— EXERCISE TEXT —
════════



  1. Yes, it is hard to know if something new actually is helping or if the latest change in meds/ diet/ lifestyle just happens to coincide with a waning of tics. We now have a pretty good idea of what some triggers are, when to expect worsening tics, and how to help mitigate tics, but O now is fifteen and we have been working hard to untangle his issues for twelve years, easily.

    Everyone is different, and I am not a doctor, but I would say that we have had the most success, again, with swimming to manage tics (and ADHD, to some extent). I think an activity like swimming can be excellent for a child with sensory issues. We have tried yoga and meditation, but O is way too distractible for those activities — they might well be worth a try for other, though.

════════

— THE DATA —
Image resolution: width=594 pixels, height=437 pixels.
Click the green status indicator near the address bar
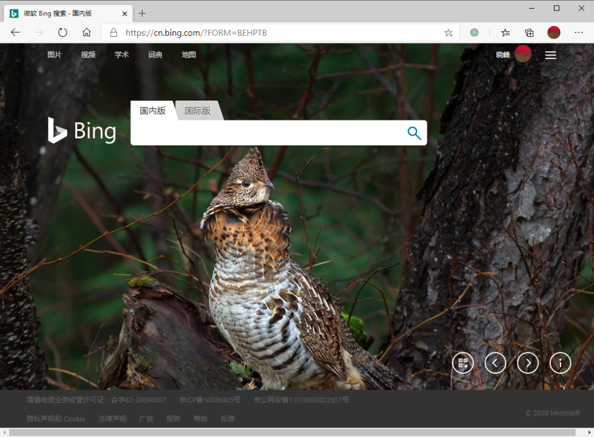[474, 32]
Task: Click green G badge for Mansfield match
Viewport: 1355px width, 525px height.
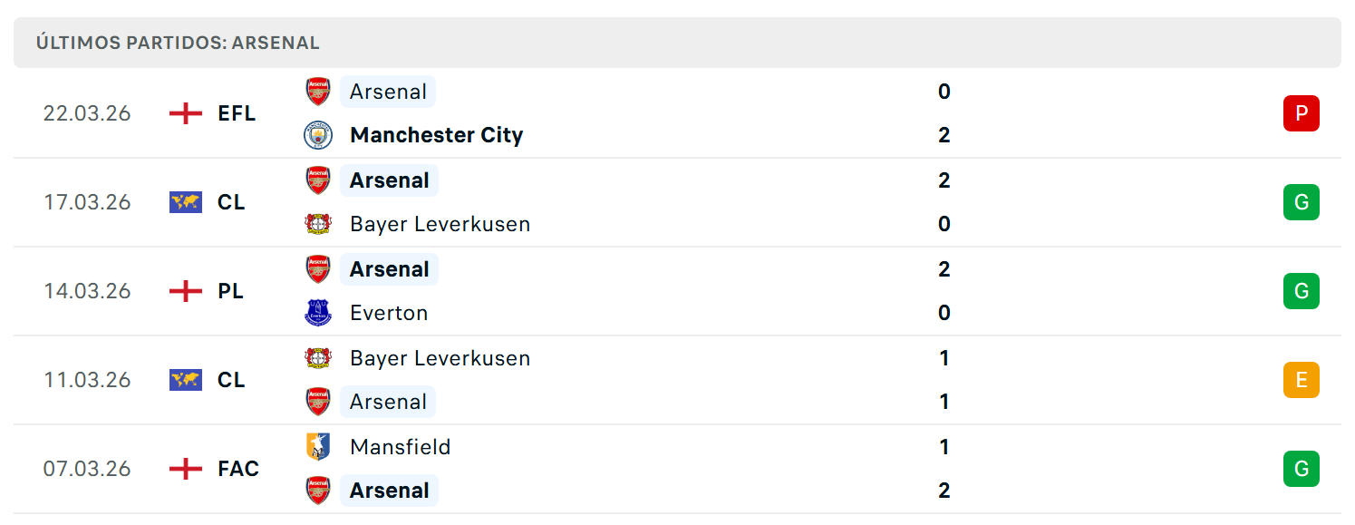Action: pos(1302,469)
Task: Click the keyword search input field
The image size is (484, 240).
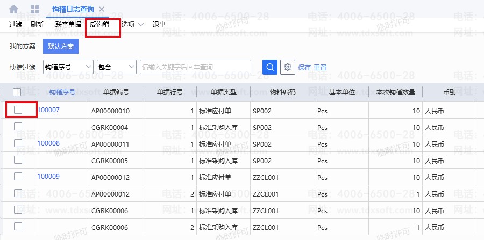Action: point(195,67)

════════

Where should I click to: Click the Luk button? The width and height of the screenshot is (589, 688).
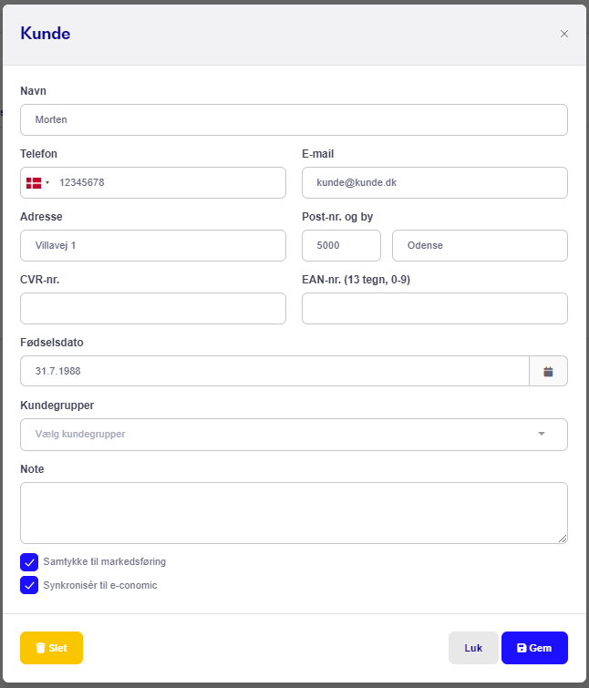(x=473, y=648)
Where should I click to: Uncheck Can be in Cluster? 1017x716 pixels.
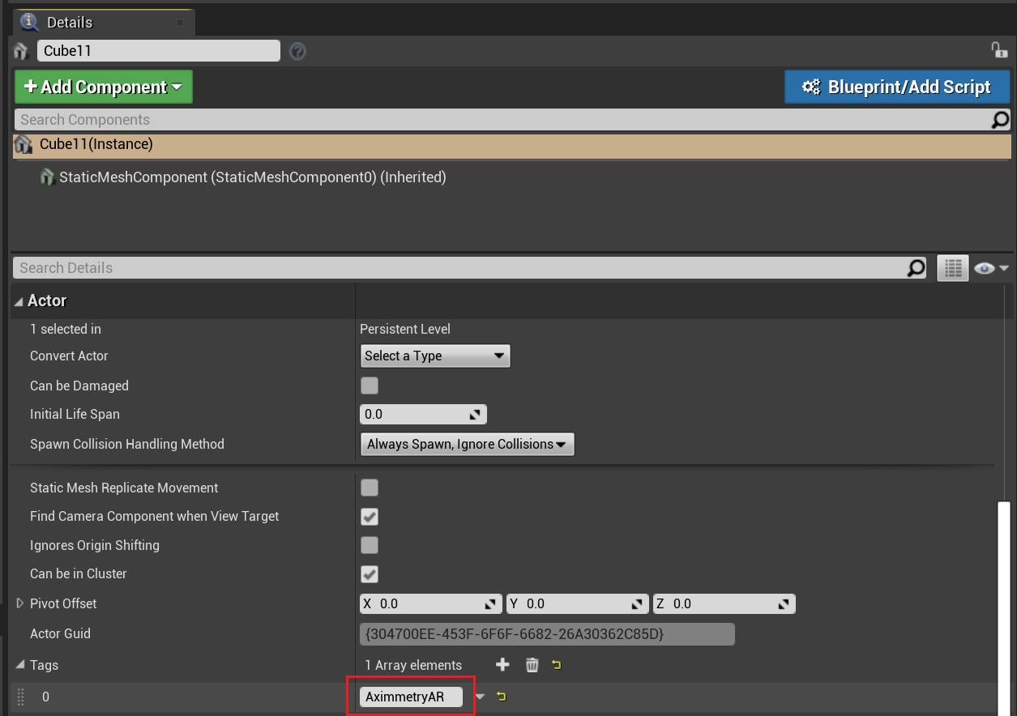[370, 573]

════════

Pick up the comment on managing a child's tics after its final sentence and keep writing it.

    We also tried martial arts, and O had a lot of success there, until it turned out that his tics actually were at their worst at tae kwon do. O’s tics look a lot like violent epileptic seizures, so going to tae kwon do meant I had to be ready to wrestle and restrain him if he had an attack. He now is bigger than I am, so that is easier said than done (and we no longer go to tae kwon do). We still are not sure if the trigger was the noise from students yelling while doing their drills or if it was the frequent shifting from being very focused to being unfocused.

    A now-obvious trigger, for us, is allergies. O’s tics can be debilitating in spring and fall, but in summer and winter he just looks fidgety to most people. He is busy researching histamine reactions to see if he can figure out anything.

    We homeschool, as I’ve noted before, so I have not had to deal with schools pressuring me into medicating my child. I am not sure how I would react to such pressure. I know I responded poorly when O was in preschool and his teachers complained to me that I just did not know *how hard* it was to have him in class for three hours each day.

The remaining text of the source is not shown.